- _Exercise details_
The records sit below. Return every line in them that holds the word "computer".

- _Records for the exercise_
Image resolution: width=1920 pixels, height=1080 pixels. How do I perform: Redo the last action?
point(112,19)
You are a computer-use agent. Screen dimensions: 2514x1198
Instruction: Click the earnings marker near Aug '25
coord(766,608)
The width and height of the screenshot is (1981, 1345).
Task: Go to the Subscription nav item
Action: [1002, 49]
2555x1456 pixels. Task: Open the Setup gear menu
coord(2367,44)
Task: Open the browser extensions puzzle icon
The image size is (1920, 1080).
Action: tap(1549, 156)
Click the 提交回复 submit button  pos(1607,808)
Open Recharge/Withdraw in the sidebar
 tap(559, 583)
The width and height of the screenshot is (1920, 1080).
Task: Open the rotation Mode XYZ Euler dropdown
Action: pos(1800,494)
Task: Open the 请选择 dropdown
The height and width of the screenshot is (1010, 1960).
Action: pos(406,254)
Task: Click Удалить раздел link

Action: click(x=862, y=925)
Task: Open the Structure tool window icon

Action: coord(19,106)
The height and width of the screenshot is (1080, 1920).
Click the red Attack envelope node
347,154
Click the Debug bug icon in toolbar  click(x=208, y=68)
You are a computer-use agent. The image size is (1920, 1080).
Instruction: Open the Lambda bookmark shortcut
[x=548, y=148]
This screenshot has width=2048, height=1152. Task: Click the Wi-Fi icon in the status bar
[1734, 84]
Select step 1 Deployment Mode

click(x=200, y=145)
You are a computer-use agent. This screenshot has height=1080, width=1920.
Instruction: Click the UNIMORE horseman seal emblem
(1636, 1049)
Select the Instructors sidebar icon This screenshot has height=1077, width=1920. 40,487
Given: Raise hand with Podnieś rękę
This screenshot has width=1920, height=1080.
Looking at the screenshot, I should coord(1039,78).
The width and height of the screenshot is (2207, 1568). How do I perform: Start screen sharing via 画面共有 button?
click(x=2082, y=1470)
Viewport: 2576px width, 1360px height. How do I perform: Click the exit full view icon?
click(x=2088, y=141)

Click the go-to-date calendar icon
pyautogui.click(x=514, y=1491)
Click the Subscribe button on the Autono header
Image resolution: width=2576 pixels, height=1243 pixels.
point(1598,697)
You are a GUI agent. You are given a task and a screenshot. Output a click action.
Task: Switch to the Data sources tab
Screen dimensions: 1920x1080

- _Output below_
You are a computer-use agent. Screen dimensions: 2514x1198
You are a computer-use agent. The image size is (1920, 1080).
You are a computer-use agent. This screenshot has height=1080, width=1920.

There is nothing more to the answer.